Look below for the line containing "Image resolution: width=1372 pixels, height=887". Output it and each remaining line of the entries exactly, and nothing else.

====== Information supplied ======

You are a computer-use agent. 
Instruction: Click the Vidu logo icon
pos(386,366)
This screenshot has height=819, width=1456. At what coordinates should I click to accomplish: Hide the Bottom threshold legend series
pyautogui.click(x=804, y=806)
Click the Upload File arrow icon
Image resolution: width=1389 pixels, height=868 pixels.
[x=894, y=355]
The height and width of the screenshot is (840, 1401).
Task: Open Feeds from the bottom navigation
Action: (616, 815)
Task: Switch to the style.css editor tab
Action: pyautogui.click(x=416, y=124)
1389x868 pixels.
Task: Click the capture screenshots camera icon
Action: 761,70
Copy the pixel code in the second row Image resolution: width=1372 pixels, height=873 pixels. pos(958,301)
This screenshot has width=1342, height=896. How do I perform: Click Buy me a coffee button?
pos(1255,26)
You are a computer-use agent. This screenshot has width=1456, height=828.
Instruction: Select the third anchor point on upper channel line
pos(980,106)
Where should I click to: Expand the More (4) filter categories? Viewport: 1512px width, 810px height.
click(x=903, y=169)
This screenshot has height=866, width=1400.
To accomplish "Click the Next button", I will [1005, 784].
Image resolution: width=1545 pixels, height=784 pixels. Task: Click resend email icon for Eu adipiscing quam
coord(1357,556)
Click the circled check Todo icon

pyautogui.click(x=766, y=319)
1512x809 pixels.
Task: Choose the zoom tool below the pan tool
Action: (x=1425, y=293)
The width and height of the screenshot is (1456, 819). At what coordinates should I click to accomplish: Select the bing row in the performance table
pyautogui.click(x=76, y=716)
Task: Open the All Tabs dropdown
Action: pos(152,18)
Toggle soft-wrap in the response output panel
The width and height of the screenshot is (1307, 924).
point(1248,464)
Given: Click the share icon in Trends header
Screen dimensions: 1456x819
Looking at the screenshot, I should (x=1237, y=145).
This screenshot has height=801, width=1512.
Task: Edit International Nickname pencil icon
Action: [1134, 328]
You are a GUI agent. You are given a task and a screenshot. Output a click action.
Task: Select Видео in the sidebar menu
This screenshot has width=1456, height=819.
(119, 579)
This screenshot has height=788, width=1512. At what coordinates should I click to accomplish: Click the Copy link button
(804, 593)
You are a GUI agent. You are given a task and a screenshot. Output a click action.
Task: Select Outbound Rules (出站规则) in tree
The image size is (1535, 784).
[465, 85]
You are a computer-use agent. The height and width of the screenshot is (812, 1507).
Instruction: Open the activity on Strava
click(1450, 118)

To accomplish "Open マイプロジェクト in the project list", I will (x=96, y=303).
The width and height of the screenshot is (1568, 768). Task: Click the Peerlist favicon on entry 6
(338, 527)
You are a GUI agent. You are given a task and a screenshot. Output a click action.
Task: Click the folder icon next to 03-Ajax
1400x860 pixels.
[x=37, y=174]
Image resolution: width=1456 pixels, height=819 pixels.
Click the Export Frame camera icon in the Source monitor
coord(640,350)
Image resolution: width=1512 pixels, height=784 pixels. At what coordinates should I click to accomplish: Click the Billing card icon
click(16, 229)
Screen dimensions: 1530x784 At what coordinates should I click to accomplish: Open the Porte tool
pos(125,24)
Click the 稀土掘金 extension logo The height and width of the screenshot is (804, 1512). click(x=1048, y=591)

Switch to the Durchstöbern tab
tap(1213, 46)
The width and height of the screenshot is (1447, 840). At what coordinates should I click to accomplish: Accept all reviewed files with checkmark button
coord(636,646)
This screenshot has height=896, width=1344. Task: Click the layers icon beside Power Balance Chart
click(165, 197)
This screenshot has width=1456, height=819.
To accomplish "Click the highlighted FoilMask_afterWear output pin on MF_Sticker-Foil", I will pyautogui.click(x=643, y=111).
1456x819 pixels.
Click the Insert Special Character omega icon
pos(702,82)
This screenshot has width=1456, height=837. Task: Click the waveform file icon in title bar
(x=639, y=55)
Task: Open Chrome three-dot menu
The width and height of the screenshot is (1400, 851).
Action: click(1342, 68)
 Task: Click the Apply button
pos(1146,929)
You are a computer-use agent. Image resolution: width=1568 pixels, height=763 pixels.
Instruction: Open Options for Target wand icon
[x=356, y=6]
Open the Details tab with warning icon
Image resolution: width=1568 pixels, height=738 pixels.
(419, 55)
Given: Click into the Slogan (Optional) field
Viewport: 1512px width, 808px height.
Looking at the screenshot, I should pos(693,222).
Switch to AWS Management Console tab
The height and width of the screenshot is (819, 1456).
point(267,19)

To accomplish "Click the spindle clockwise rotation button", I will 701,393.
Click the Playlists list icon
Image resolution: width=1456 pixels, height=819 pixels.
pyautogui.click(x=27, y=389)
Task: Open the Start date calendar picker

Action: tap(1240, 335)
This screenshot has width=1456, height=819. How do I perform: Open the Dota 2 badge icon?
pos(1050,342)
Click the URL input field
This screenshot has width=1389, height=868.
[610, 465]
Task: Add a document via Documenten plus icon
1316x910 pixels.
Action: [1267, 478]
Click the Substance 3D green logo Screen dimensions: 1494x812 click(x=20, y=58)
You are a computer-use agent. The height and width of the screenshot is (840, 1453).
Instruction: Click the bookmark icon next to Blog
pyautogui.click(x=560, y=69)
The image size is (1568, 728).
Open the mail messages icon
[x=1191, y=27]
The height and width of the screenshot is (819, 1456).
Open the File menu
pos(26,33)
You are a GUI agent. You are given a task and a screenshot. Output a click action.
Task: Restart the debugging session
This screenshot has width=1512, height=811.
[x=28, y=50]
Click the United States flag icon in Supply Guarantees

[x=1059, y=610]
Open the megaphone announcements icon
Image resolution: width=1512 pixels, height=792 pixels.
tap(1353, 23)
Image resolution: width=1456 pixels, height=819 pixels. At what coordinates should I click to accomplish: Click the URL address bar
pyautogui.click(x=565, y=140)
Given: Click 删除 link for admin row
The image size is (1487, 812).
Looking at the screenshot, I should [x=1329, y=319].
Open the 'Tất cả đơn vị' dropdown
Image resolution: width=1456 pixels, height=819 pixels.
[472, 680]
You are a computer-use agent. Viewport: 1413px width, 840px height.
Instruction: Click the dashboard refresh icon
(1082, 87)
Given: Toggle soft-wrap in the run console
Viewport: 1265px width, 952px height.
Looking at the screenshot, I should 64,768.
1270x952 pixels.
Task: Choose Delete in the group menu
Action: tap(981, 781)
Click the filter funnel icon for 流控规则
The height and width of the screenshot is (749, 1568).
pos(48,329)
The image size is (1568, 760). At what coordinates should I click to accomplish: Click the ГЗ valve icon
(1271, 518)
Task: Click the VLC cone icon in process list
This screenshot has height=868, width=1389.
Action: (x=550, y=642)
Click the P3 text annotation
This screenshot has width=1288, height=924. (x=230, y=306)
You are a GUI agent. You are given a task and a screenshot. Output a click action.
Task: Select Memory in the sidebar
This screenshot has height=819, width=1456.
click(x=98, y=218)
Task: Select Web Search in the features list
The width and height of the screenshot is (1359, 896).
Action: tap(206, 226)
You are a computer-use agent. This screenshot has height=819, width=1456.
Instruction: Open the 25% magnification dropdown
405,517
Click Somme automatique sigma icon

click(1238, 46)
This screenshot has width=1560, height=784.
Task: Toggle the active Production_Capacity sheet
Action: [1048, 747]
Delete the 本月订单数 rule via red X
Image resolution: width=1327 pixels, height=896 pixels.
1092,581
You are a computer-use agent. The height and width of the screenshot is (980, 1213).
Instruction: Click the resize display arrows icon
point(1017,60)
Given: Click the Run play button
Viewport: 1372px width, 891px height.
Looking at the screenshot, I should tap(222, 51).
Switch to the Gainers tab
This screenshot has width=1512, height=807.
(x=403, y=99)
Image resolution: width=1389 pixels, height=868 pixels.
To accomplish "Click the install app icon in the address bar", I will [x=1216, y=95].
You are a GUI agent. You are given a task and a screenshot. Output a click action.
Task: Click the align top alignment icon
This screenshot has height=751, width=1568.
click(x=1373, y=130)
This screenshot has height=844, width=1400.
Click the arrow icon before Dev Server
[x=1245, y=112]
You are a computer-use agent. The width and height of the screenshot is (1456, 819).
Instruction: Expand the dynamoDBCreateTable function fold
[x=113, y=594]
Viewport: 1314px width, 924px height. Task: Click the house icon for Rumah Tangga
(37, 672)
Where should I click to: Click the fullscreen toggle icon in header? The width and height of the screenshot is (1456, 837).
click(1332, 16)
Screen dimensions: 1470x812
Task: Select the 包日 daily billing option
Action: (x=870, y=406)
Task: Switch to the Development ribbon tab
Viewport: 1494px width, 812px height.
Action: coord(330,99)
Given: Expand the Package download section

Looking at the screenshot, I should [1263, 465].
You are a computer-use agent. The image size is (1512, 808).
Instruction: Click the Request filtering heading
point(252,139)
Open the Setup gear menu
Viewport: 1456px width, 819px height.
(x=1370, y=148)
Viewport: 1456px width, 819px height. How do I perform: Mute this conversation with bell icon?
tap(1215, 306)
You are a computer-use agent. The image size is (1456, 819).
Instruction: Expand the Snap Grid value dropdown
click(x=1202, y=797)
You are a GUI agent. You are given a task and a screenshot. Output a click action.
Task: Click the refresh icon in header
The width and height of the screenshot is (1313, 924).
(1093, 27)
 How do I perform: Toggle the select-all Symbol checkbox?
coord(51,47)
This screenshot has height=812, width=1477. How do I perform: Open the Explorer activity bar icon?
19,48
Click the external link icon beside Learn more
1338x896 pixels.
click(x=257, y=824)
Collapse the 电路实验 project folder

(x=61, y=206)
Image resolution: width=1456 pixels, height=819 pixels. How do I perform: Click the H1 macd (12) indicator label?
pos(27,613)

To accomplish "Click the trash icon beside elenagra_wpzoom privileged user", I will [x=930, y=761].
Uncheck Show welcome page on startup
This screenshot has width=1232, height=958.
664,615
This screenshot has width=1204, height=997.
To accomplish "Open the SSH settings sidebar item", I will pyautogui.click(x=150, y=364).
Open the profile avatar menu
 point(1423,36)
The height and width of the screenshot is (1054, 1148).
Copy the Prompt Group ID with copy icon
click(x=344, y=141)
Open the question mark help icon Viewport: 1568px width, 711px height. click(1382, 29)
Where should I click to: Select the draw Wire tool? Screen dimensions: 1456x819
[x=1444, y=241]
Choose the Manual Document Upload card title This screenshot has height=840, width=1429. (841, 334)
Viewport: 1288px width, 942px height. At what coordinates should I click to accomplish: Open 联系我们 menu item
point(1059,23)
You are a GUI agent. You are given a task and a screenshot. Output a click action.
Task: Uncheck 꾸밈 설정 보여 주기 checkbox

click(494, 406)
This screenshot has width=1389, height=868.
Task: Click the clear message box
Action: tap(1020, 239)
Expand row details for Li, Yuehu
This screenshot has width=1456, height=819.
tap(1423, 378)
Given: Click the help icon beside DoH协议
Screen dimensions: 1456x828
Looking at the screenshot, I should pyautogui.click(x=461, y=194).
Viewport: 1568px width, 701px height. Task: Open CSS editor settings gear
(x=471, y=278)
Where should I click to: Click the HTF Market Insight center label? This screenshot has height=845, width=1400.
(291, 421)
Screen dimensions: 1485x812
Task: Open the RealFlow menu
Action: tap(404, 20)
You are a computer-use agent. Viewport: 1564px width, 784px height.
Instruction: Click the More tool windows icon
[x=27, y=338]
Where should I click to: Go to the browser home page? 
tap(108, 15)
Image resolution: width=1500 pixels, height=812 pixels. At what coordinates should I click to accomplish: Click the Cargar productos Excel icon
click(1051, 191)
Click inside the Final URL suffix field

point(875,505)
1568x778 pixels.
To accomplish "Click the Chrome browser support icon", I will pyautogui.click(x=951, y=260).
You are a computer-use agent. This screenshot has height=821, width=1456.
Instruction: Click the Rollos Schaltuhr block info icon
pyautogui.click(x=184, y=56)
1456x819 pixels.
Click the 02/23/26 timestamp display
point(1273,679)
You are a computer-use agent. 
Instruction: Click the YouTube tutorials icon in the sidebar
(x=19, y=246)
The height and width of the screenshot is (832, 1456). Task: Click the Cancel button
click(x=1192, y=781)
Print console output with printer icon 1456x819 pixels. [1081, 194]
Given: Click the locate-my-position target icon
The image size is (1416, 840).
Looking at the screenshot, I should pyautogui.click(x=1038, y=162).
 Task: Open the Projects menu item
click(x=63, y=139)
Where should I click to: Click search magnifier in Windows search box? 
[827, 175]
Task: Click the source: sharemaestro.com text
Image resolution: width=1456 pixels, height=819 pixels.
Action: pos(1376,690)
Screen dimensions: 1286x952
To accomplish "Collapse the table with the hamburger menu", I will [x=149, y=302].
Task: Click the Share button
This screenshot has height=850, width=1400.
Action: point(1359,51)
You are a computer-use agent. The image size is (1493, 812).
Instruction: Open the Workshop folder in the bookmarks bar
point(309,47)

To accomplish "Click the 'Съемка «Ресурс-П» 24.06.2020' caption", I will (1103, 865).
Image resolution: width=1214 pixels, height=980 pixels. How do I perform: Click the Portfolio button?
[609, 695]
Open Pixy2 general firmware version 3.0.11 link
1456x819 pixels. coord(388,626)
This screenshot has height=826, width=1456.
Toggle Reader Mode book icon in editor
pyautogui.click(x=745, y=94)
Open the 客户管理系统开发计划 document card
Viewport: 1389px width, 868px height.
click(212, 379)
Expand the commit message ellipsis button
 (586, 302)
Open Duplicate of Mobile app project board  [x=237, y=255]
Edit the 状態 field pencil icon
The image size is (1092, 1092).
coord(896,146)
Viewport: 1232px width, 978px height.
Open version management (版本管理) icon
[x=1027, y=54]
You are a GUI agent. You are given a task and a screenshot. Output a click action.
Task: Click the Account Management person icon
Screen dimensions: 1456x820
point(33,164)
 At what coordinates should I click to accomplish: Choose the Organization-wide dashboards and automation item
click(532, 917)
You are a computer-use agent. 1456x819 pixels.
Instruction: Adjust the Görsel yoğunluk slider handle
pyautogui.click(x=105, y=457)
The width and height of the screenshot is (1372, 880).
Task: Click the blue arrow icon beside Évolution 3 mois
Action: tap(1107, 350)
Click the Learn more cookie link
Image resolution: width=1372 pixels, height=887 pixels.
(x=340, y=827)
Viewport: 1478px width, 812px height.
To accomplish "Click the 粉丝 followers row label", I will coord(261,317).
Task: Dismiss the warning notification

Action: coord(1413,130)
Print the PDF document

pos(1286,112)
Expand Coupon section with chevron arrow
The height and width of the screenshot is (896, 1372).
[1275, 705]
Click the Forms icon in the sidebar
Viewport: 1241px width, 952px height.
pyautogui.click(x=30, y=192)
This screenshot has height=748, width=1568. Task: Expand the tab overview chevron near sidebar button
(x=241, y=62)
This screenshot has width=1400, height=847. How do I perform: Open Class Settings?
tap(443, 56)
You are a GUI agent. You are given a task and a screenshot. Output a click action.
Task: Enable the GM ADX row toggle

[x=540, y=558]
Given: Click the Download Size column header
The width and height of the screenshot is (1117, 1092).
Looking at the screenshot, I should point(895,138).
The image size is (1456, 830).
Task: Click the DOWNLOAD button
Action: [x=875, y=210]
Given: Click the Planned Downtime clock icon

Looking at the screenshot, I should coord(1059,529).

======

Answer:
Image resolution: width=1372 pixels, height=887 pixels.
(x=340, y=827)
Viewport: 1478px width, 812px height.
To accomplish "Click the 粉丝 followers row label", I will coord(261,317).
Task: Dismiss the warning notification

Action: coord(1413,130)
Print the PDF document

pos(1286,112)
Expand Coupon section with chevron arrow
The height and width of the screenshot is (896, 1372).
[1275, 705]
Click the Forms icon in the sidebar
Viewport: 1241px width, 952px height.
pyautogui.click(x=30, y=192)
This screenshot has height=748, width=1568. Task: Expand the tab overview chevron near sidebar button
(x=241, y=62)
This screenshot has width=1400, height=847. How do I perform: Open Class Settings?
tap(443, 56)
You are a GUI agent. You are given a task and a screenshot. Output a click action.
Task: Enable the GM ADX row toggle

[x=540, y=558]
Given: Click the Download Size column header
The width and height of the screenshot is (1117, 1092).
Looking at the screenshot, I should point(895,138).
The image size is (1456, 830).
Task: Click the DOWNLOAD button
Action: [x=875, y=210]
Given: Click the Planned Downtime clock icon

Looking at the screenshot, I should coord(1059,529).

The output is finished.